Michael DePangher

Thesis: QUANTITATIVE ASSESSMENT OF METASOMATIC COMPOSITION-VOLUME CHANGES: TECHNIQUES FOR IDENTIFYING ACTUAL PROTOLITHS AND CONSERVED COMPONENTS

Support: University of Utah, Noranda, Inc.

Abstract

Quantitative assessment of actual metasomatic changes in mass and volume requires knowledge of (1) chemical compositions and densities of actual protoliths and altered products and (2) the actual bulk volume change of the rock or actual absolute mass change of any chemical component. Assumed values for (1) and (2) produce metasomatic models that do not necessarily reflect actual metasomatism.

Logarithmic ratio diagrams of the form log10(X/Z) versus log10(Y/Z) portray metasomatism in an elegantly simple fashion; metasomatism in a three component system where only on of X, Y, or Z is conserved produces a collinear array of points with predictable slope of 0, infinity, or 1, respectively, independent of protolith composition. Such relationships can be used to identify conserved components and to discriminate altered from unaltered rocks.
++++++++
# Directions for this task
Reproduce the metasomatic composition-volume text above word for word, from start to finish.
++++++++
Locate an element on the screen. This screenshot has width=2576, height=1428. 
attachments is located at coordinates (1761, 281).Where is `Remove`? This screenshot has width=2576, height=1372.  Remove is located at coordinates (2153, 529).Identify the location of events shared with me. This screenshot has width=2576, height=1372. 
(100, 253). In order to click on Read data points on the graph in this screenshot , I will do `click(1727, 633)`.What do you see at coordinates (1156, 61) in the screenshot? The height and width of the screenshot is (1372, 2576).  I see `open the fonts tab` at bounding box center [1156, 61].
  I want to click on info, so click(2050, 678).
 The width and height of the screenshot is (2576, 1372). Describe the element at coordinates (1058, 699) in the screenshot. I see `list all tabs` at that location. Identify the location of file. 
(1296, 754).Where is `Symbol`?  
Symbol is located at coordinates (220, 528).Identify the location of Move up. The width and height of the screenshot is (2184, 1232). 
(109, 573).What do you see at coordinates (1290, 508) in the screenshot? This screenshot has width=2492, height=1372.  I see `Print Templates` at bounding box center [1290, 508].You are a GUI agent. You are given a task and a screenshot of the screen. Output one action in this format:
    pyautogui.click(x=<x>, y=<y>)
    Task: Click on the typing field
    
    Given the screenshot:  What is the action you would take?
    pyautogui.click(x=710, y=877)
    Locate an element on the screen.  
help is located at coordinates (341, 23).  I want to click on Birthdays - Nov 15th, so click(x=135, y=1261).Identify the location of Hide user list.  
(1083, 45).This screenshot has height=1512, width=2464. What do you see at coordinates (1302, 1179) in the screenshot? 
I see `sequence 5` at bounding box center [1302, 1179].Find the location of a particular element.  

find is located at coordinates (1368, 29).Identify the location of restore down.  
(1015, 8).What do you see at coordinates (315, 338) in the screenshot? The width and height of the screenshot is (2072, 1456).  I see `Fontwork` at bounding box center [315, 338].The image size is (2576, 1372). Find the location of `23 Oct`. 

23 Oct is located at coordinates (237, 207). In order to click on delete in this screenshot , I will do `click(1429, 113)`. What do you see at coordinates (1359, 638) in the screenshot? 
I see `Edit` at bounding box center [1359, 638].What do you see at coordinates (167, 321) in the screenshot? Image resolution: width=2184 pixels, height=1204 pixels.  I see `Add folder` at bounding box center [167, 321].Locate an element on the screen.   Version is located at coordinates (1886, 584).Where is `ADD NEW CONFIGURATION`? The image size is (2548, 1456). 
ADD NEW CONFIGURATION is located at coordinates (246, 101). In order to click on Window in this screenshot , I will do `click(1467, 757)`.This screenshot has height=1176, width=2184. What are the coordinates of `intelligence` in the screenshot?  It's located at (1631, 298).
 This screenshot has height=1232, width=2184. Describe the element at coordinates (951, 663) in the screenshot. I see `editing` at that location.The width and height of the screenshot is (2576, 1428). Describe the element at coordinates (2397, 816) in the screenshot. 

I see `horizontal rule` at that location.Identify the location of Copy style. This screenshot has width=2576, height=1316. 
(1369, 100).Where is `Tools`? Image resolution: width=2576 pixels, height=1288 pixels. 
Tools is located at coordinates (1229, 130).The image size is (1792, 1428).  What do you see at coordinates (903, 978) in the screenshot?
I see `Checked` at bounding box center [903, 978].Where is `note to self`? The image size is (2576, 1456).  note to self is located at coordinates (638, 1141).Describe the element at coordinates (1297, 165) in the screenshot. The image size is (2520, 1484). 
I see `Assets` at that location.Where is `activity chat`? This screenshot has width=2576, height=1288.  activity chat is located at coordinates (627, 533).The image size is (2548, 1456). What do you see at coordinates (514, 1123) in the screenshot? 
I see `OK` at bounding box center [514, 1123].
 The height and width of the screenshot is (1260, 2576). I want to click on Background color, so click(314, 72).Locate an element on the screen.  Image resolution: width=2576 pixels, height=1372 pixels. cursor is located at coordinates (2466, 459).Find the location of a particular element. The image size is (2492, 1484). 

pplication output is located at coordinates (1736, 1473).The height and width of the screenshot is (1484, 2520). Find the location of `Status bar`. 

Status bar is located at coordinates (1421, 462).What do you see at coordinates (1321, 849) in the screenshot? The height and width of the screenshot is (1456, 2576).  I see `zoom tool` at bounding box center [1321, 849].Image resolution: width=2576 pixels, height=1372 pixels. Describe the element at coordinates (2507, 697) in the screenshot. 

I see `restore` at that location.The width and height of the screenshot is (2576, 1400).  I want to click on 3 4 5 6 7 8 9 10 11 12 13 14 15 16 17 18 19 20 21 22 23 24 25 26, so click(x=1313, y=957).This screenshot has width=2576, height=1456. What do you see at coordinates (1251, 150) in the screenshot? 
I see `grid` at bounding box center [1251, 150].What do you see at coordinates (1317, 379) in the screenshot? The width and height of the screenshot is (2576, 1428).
++++++++
# Full solution
Michael DePangher

Thesis: QUANTITATIVE ASSESSMENT OF METASOMATIC COMPOSITION-VOLUME CHANGES: TECHNIQUES FOR IDENTIFYING ACTUAL PROTOLITHS AND CONSERVED COMPONENTS

Support: University of Utah, Noranda, Inc.

Abstract

Quantitative assessment of actual metasomatic changes in mass and volume requires knowledge of (1) chemical compositions and densities of actual protoliths and altered products and (2) the actual bulk volume change of the rock or actual absolute mass change of any chemical component. Assumed values for (1) and (2) produce metasomatic models that do not necessarily reflect actual metasomatism.

Logarithmic ratio diagrams of the form log10(X/Z) versus log10(Y/Z) portray metasomatism in an elegantly simple fashion; metasomatism in a three component system where only on of X, Y, or Z is conserved produces a collinear array of points with predictable slope of 0, infinity, or 1, respectively, independent of protolith composition. Such relationships can be used to identify conserved components and to discriminate altered from unaltered rocks.